* _Task_:
An exact copy of every record is required.

* _Data supplied_:
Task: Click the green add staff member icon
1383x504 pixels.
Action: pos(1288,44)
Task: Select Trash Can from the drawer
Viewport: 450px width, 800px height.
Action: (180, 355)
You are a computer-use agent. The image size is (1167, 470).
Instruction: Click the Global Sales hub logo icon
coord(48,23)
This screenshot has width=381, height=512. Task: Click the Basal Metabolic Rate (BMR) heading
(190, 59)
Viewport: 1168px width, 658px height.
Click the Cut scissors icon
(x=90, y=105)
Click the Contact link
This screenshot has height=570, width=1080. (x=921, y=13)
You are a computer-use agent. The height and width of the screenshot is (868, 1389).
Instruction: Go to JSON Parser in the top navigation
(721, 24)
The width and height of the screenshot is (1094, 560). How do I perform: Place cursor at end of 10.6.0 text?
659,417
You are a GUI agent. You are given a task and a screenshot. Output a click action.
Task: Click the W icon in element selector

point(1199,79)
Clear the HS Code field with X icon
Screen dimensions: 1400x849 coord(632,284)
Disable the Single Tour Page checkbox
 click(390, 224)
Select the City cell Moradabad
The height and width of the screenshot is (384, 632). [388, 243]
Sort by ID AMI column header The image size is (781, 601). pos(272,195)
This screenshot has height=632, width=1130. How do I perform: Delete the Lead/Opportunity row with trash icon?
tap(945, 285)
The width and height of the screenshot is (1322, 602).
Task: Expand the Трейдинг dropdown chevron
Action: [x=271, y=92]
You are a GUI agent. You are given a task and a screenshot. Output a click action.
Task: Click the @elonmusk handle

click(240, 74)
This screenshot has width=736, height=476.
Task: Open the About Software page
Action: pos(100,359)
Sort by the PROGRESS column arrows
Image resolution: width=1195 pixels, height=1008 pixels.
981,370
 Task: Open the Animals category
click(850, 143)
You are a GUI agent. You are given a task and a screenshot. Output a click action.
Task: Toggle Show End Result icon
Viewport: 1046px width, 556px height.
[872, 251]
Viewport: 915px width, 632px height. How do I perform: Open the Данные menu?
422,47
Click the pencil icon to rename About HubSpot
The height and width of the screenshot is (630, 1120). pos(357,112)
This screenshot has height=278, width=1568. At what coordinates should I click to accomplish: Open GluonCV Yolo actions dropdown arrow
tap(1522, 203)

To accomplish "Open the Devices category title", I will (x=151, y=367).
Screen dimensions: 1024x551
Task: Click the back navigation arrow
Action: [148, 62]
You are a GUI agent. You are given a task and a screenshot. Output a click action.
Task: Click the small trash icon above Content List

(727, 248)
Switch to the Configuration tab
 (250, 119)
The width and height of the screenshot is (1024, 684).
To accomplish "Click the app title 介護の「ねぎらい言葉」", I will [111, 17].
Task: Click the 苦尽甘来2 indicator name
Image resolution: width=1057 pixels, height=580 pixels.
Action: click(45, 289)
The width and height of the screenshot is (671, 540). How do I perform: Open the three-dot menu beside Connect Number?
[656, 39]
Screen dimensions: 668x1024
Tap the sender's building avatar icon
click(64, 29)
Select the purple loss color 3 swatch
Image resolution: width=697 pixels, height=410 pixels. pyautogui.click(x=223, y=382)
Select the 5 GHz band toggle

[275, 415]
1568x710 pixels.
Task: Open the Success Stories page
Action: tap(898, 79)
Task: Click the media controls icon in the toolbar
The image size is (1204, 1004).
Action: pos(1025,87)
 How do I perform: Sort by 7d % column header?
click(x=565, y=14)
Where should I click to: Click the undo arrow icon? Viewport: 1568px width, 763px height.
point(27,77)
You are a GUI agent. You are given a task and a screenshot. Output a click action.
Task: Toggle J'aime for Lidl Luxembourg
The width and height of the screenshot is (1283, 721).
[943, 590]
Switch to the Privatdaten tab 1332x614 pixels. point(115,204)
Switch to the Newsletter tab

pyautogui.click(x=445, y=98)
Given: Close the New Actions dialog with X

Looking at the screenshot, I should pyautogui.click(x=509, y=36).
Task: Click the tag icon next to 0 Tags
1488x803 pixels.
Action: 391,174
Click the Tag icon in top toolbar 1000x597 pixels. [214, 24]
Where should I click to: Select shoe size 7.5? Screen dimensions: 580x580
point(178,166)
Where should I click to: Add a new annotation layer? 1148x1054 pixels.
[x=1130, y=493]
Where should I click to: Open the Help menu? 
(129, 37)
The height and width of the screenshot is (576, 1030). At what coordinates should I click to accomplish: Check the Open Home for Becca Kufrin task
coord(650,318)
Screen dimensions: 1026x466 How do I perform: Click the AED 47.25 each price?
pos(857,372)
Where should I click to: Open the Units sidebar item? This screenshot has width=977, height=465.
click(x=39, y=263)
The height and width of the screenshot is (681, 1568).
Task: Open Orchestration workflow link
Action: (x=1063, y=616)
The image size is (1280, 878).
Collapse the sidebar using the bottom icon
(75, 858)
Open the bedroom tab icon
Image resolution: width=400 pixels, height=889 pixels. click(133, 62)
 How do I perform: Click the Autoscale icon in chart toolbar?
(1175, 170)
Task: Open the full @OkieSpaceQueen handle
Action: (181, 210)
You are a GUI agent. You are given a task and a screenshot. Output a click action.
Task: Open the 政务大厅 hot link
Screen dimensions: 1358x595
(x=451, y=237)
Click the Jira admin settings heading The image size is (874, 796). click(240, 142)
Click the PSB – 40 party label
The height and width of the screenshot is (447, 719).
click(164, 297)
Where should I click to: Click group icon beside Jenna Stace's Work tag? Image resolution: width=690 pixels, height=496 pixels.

* _Answer space_:
Task: Click the green add staff member icon
1383x504 pixels.
Action: pos(1288,44)
Task: Select Trash Can from the drawer
Viewport: 450px width, 800px height.
Action: (180, 355)
You are a computer-use agent. The image size is (1167, 470).
Instruction: Click the Global Sales hub logo icon
coord(48,23)
This screenshot has width=381, height=512. Task: Click the Basal Metabolic Rate (BMR) heading
(190, 59)
Viewport: 1168px width, 658px height.
Click the Cut scissors icon
(x=90, y=105)
Click the Contact link
This screenshot has height=570, width=1080. (x=921, y=13)
You are a computer-use agent. The height and width of the screenshot is (868, 1389).
Instruction: Go to JSON Parser in the top navigation
(721, 24)
The width and height of the screenshot is (1094, 560). How do I perform: Place cursor at end of 10.6.0 text?
659,417
You are a GUI agent. You are given a task and a screenshot. Output a click action.
Task: Click the W icon in element selector

point(1199,79)
Clear the HS Code field with X icon
Screen dimensions: 1400x849 coord(632,284)
Disable the Single Tour Page checkbox
 click(390, 224)
Select the City cell Moradabad
The height and width of the screenshot is (384, 632). [388, 243]
Sort by ID AMI column header The image size is (781, 601). pos(272,195)
This screenshot has height=632, width=1130. How do I perform: Delete the Lead/Opportunity row with trash icon?
tap(945, 285)
The width and height of the screenshot is (1322, 602).
Task: Expand the Трейдинг dropdown chevron
Action: [x=271, y=92]
You are a GUI agent. You are given a task and a screenshot. Output a click action.
Task: Click the @elonmusk handle

click(240, 74)
This screenshot has width=736, height=476.
Task: Open the About Software page
Action: pos(100,359)
Sort by the PROGRESS column arrows
Image resolution: width=1195 pixels, height=1008 pixels.
981,370
 Task: Open the Animals category
click(850, 143)
You are a GUI agent. You are given a task and a screenshot. Output a click action.
Task: Toggle Show End Result icon
Viewport: 1046px width, 556px height.
[872, 251]
Viewport: 915px width, 632px height. How do I perform: Open the Данные menu?
422,47
Click the pencil icon to rename About HubSpot
The height and width of the screenshot is (630, 1120). pos(357,112)
This screenshot has height=278, width=1568. At what coordinates should I click to accomplish: Open GluonCV Yolo actions dropdown arrow
tap(1522, 203)

To accomplish "Open the Devices category title", I will (x=151, y=367).
Screen dimensions: 1024x551
Task: Click the back navigation arrow
Action: [148, 62]
You are a GUI agent. You are given a task and a screenshot. Output a click action.
Task: Click the small trash icon above Content List

(727, 248)
Switch to the Configuration tab
 (250, 119)
The width and height of the screenshot is (1024, 684).
To accomplish "Click the app title 介護の「ねぎらい言葉」", I will [111, 17].
Task: Click the 苦尽甘来2 indicator name
Image resolution: width=1057 pixels, height=580 pixels.
Action: click(45, 289)
The width and height of the screenshot is (671, 540). How do I perform: Open the three-dot menu beside Connect Number?
[656, 39]
Screen dimensions: 668x1024
Tap the sender's building avatar icon
click(64, 29)
Select the purple loss color 3 swatch
Image resolution: width=697 pixels, height=410 pixels. pyautogui.click(x=223, y=382)
Select the 5 GHz band toggle

[275, 415]
1568x710 pixels.
Task: Open the Success Stories page
Action: tap(898, 79)
Task: Click the media controls icon in the toolbar
The image size is (1204, 1004).
Action: pos(1025,87)
 How do I perform: Sort by 7d % column header?
click(x=565, y=14)
Where should I click to: Click the undo arrow icon? Viewport: 1568px width, 763px height.
point(27,77)
You are a GUI agent. You are given a task and a screenshot. Output a click action.
Task: Toggle J'aime for Lidl Luxembourg
The width and height of the screenshot is (1283, 721).
[943, 590]
Switch to the Privatdaten tab 1332x614 pixels. point(115,204)
Switch to the Newsletter tab

pyautogui.click(x=445, y=98)
Given: Close the New Actions dialog with X

Looking at the screenshot, I should pyautogui.click(x=509, y=36).
Task: Click the tag icon next to 0 Tags
1488x803 pixels.
Action: 391,174
Click the Tag icon in top toolbar 1000x597 pixels. [214, 24]
Where should I click to: Select shoe size 7.5? Screen dimensions: 580x580
point(178,166)
Where should I click to: Add a new annotation layer? 1148x1054 pixels.
[x=1130, y=493]
Where should I click to: Open the Help menu? 
(129, 37)
The height and width of the screenshot is (576, 1030). At what coordinates should I click to accomplish: Check the Open Home for Becca Kufrin task
coord(650,318)
Screen dimensions: 1026x466 How do I perform: Click the AED 47.25 each price?
pos(857,372)
Where should I click to: Open the Units sidebar item? This screenshot has width=977, height=465.
click(x=39, y=263)
The height and width of the screenshot is (681, 1568).
Task: Open Orchestration workflow link
Action: (x=1063, y=616)
The image size is (1280, 878).
Collapse the sidebar using the bottom icon
(75, 858)
Open the bedroom tab icon
Image resolution: width=400 pixels, height=889 pixels. click(133, 62)
 How do I perform: Click the Autoscale icon in chart toolbar?
(1175, 170)
Task: Open the full @OkieSpaceQueen handle
Action: (181, 210)
You are a GUI agent. You are given a task and a screenshot. Output a click action.
Task: Open the 政务大厅 hot link
Screen dimensions: 1358x595
(x=451, y=237)
Click the Jira admin settings heading The image size is (874, 796). click(240, 142)
Click the PSB – 40 party label
The height and width of the screenshot is (447, 719).
click(164, 297)
Where should I click to: Click group icon beside Jenna Stace's Work tag? Image resolution: width=690 pixels, height=496 pixels.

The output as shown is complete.